** BEGIN Material for this exercise **

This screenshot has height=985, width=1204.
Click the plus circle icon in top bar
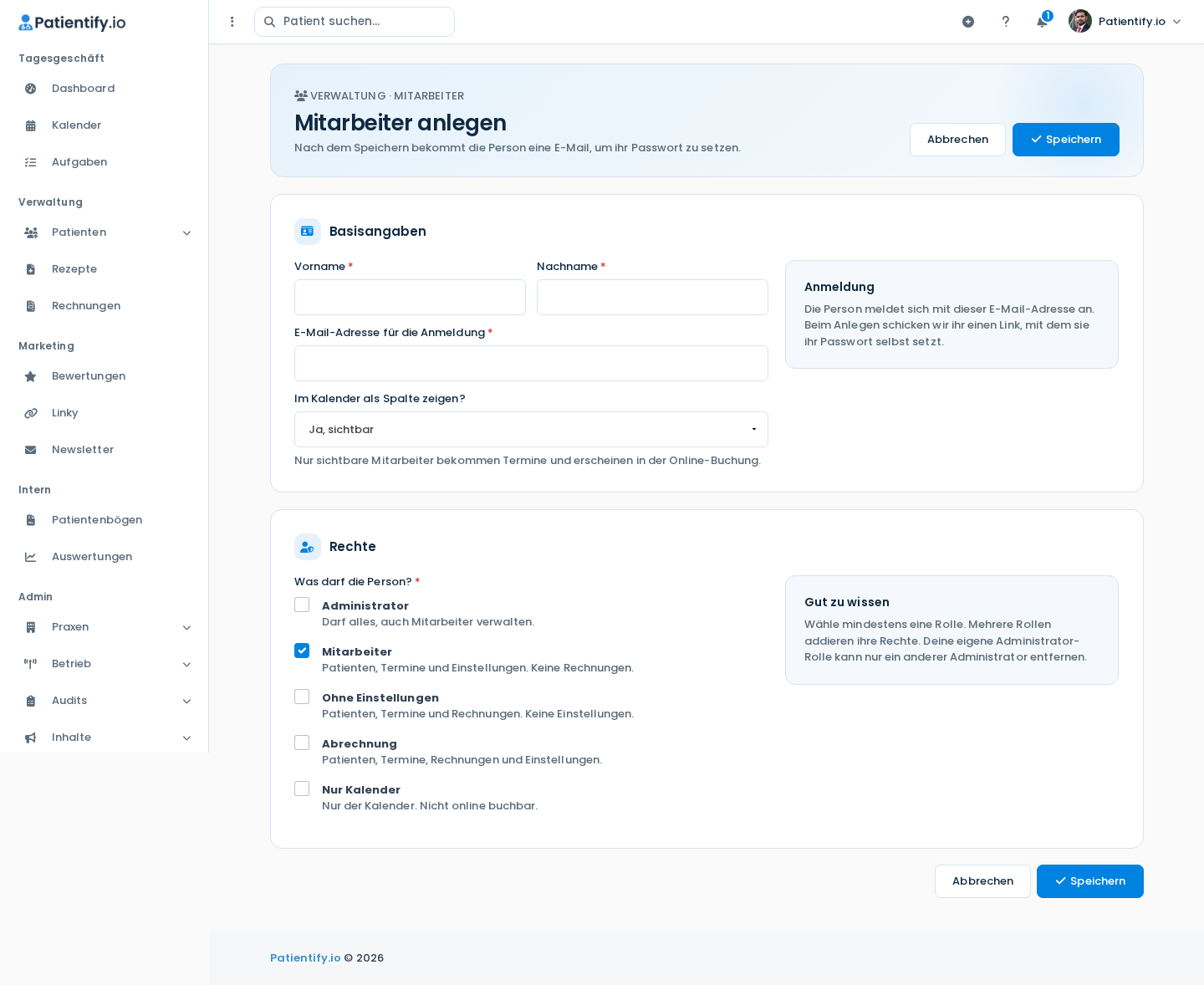click(968, 22)
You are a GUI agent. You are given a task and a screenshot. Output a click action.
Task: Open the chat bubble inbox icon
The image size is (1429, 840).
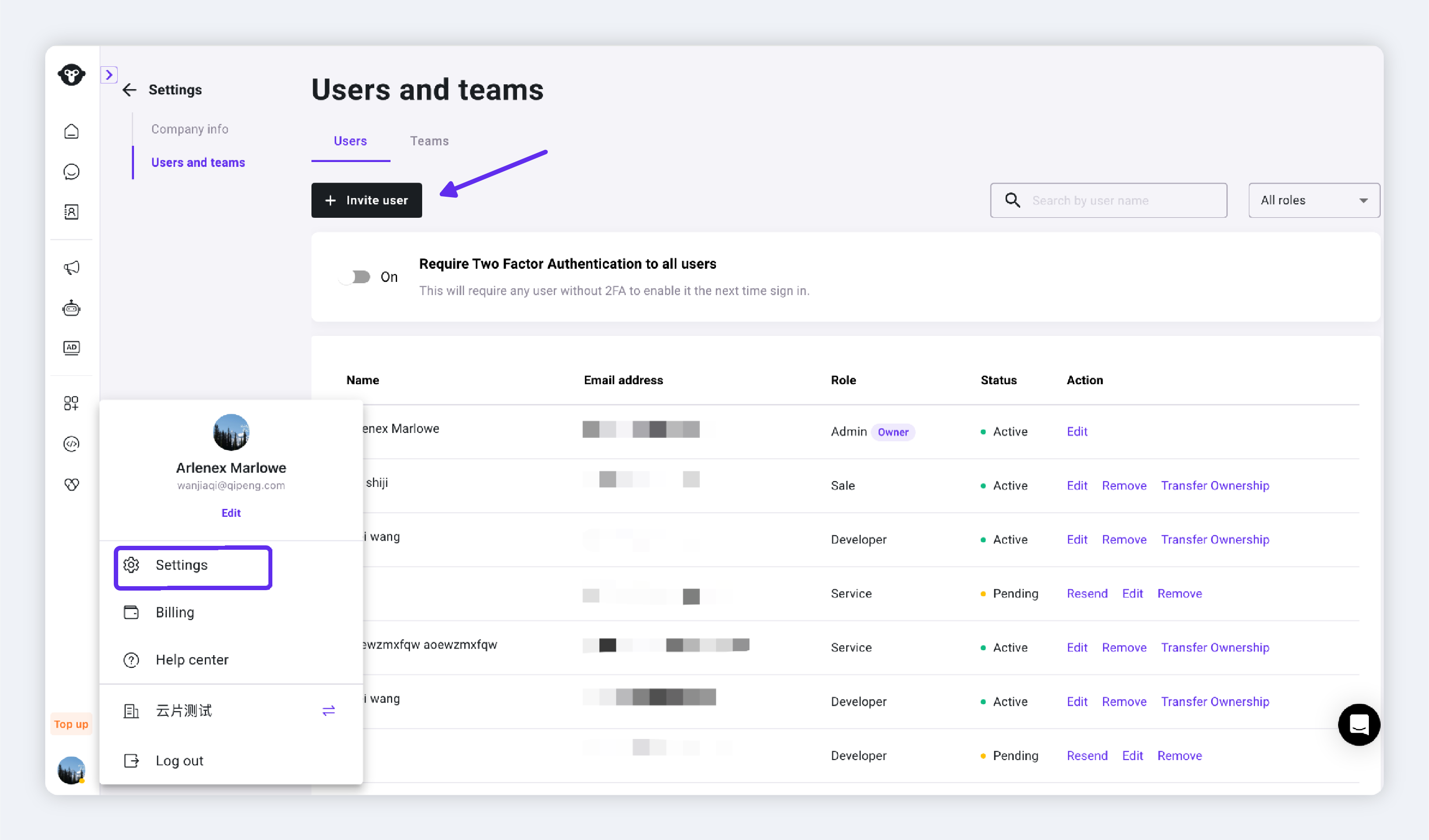72,172
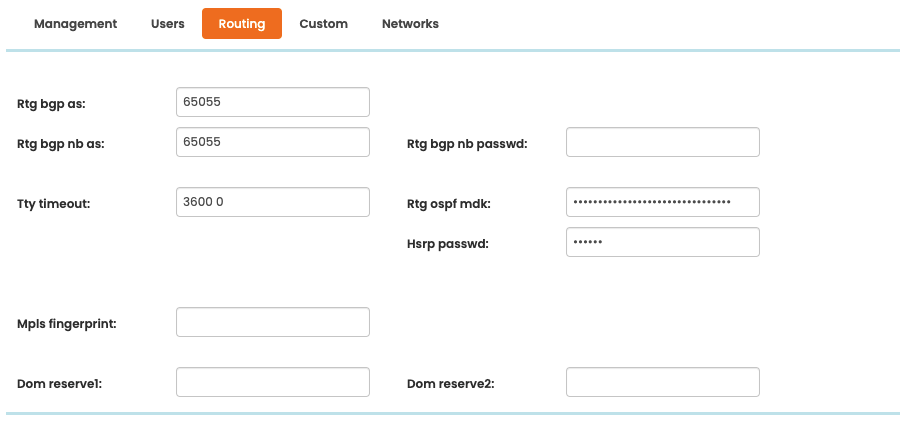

** END Material for this exercise **

### Required task
Please switch "icon" to "button" everywhere it occurs in the data above and give all of its lines again with nothing else changed, omitting the pictures.

### Output for this task
This screenshot has height=985, width=1204.
Click the plus circle button in top bar
click(968, 22)
You are a GUI agent. You are given a task and a screenshot. Output a click action.
Task: Open the chat bubble inbox button
The image size is (1429, 840).
72,172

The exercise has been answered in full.